┌─ Vorliegender Text
Unterstützung statt Strafen: EU-Parlament stärkt Schutz von Whistleblowern

Symbolbild
"Mutige Menschen, die unsere volle Unterstützung verdienen", äußerte sich der ÖVP-Europaabgeordnete Heinz Becker zur neuen EU-Norm.

Das EU-Parlament stärkt den Schutz von Whistleblowern. Die neuen Regeln, die am Dienstag in Straßburg mit 591 Stimmen bei 29 Gegenstimmen und 33 Enthaltungen angenommen wurden und bereits mit den EU-Ministern vereinbart worden waren, legen EU-weite Normen zum Schutz von Informanten fest, die Verstöße gegen das EU-Recht in einer Vielzahl von Bereichen aufdecken.

Dabei geht es um öffentliches Auftragswesen, Finanzdienstleistungen, Geldwäsche, Produkt- und Verkehrssicherheit, nukleare Sicherheit, öffentliche Gesundheit, Verbraucher- und Datenschutz. Die neuen Vorschriften sehen den Schutz und die Förderung der Meldung von Verstößen gegen EU-Recht vor. Ferner können Hinweisgeber zwischen interner und externer Berichterstattung wählen. Außerdem gebe es Schutz vor Repressalien durch Arbeitgeber.
└─
┌─ Rohdaten
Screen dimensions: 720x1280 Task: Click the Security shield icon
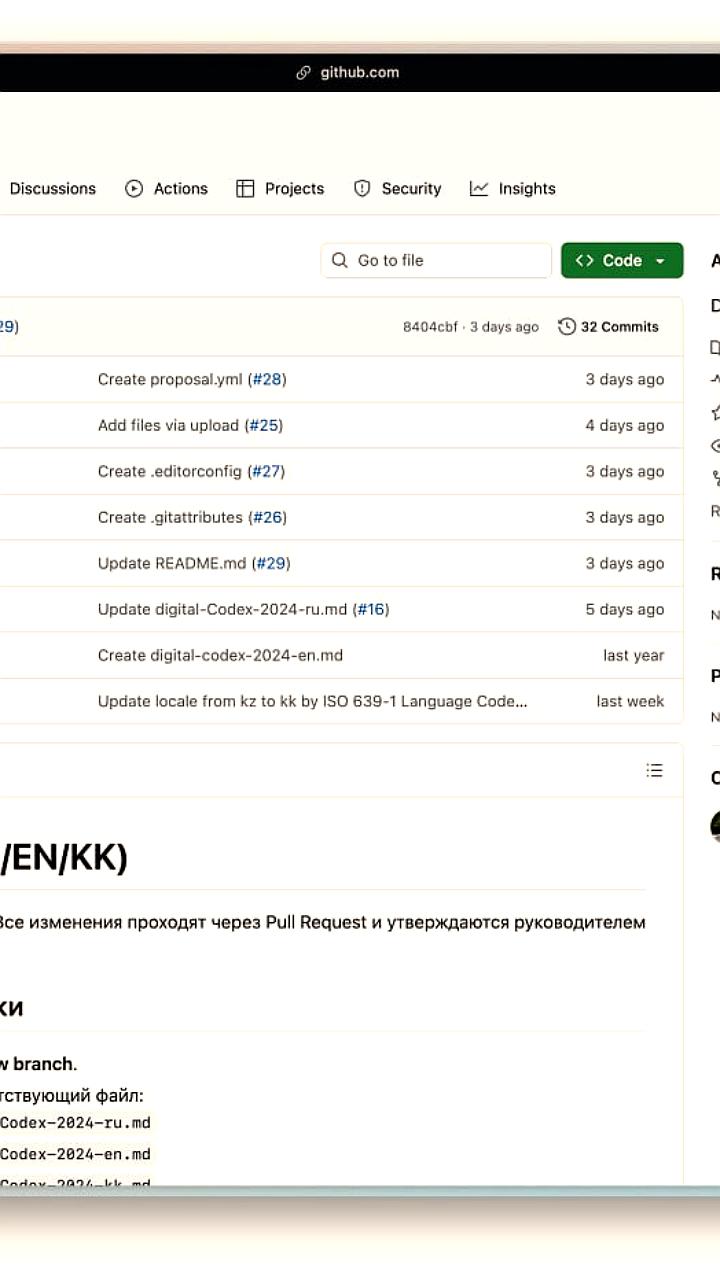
└─
_Aufgaben und Übungen:_
a) Beantworten Sie anhand des Textes über den Schutz von Whistleblowern folgende Fragen:
(i) Welcher Partei gehört der Europaabgeordnete Heinz Becker an?
(ii) Mit wie vielen Gegenstimmen wurden die neuen Regeln angenommen?
(iii) Zwischen welchen beiden Arten der Berichterstattung können Hinweisgeber wählen?
b) Schreiben Sie aus dem Text über den Schutz von Whistleblowern die Stelle von "Dabei geht es" bis "Repressalien durch Arbeitgeber." wortgetreu ab.
Das Material hat mit dem Text nichts zu tun.

_Schriftliche Antworten:_
a)
(i) Der ÖVP.
(ii) Mit 29 Gegenstimmen.
(iii) Zwischen interner und externer Berichterstattung.

b)
Dabei geht es um öffentliches Auftragswesen, Finanzdienstleistungen, Geldwäsche, Produkt- und Verkehrssicherheit, nukleare Sicherheit, öffentliche Gesundheit, Verbraucher- und Datenschutz. Die neuen Vorschriften sehen den Schutz und die Förderung der Meldung von Verstößen gegen EU-Recht vor. Ferner können Hinweisgeber zwischen interner und externer Berichterstattung wählen. Außerdem gebe es Schutz vor Repressalien durch Arbeitgeber.